UNC2814による攻撃キャンペーンは数十か国の通信事業者および政府機関を標的として実行され、新しいバックドア「GRIDTIDE」が展開されたという。

  • Disrupting the GRIDTIDE Global Cyber Espionage Campaign|Google Cloud Blog

    Disrupting the GRIDTIDE Global Cyber Espionage Campaign|Google Cloud Blog

キャンペーンの概要と感染経路

Google脅威インテリジェンスグループ(GTIG: Google Threat Intelligence Group)およびMandiantの調査により、2月18日までに全世界42カ国、合計53の組織に対する不正アクセスが確認された。さらに、20か国以上への感染の疑いも確認され、UNC2814は62か国以上に影響を与えた可能性がある。

  • 被害を確認または疑われる地域 - 引用:Google

    被害を確認または疑われる地域 - 引用 Google

この攻撃の初期の侵害経路は特定されていない。ただし、UNC2814はWebサーバやエッジシステムを悪用して侵入してきた実績があると指摘されている。

今回GTIGは、CentOSサーバに侵入した事例を解説した。初期の侵害経路は不明だが、UNC2814はシステムに侵入すると何かしらの方法で特権昇格を行ったことが特定されている。

侵入後はサービスアカウントを使用し、SSH経由でネットワークを横方向に移動。環境寄生型(LOTL: Living Off The Land)の手法で偵察活動を行い、権限を昇格し、バックドア「GRIDTIDE」の永続性を確保した。
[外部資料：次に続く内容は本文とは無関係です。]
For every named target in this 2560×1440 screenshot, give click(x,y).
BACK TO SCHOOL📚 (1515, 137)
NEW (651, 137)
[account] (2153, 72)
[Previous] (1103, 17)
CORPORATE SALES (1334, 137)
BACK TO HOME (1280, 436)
外部への接続にはSoftEther VPN Bridgeが使用された。通信データの分析には失敗したとみられ、機密データの流出は観察されていない。しかしながら、バックドアが展開された環境には次の情報が保存されており、これら個人情報を狙った可能性がある。

  • 氏名
  • 電話番号
  • 生年月日
  • 出生地
  • 有権者ID番号(不正投票防止に使用される本人確認ID)
  • 国民ID番号

中国が関与した通信事業者への侵入と聞くと、脅威グループ「Salt Typhoon」が引き起こした米国大手通信事業者への侵入事案が思い出される。標的に類似性があり、同組織の関与を疑いたくなるところだが、これについては戦術、技術、手順(TTPs: Tactics, Techniques, and Procedures)などが異なるとして、GTIGは否定的な意見を伝えている(参考:「メッセージアプリは「Signal」を使え、中国の攻撃を受けCISAが指南 | TECH+(テックプラス)」)。

バックドア「GRIDTIDE」の概要

新たに発見されたバックドア「GRIDTIDE」は、C言語で開発されたマルウェアで、次の機能を持つとされる。

  • ファイルのアップロード
  • ファイルのダウンロード
  • Googleスプレッドシートを高可用性C2プラットフォームとして使用
  • ユーザー名、エンドポイント名、OSの詳細、ローカルIPアドレス、現在の作業ディレクトリ、言語設定、ローカルタイムゾーンなどの環境データの収集およびGoogleスプレッドシートへの保存
  • 環境データからエンドポイントのフィンガープリントを作成
  • 任意のシェルコマンドの実行

悪意のあるトラフィックは正規のクラウドAPIのリクエスト内に隠蔽し、標準的なネットワーク検出器を回避可能とされる。またBase64エンコードを用いることで、Webフィルターリングも回避することが確認されている。

  • バックドア「GRIDTIDE」のコマンドの流れ - 引用:Google

    バックドア「GRIDTIDE」のコマンドの流れ - 引用:Google

UNC2814の活動を阻止

今回GTIGは顧客の安全を確保するために、Mandiantおよびパートナーと協力してUNC2814に対する妨害活動を実施した。具体的にはクラウドプロジェクトの強制終了による侵害環境へのアクセスを遮断、既知のインフラを特定して無効化、攻撃者のアカウントの無効化などが実施された。

この攻撃の被害地域(疑いを含む)に日本は含まれていない。しかしながら、活動基盤の再整備が予想されており、影響を受ける可能性のある組織は将来の攻撃に備えることが推奨される。Googleは本件調査の過程にて判明したセキュリティ侵害インジケーター(IoC: Indicator of Compromise)およびハンティングクエリーを公開しており、セキュリティ対策に活用することが望まれている。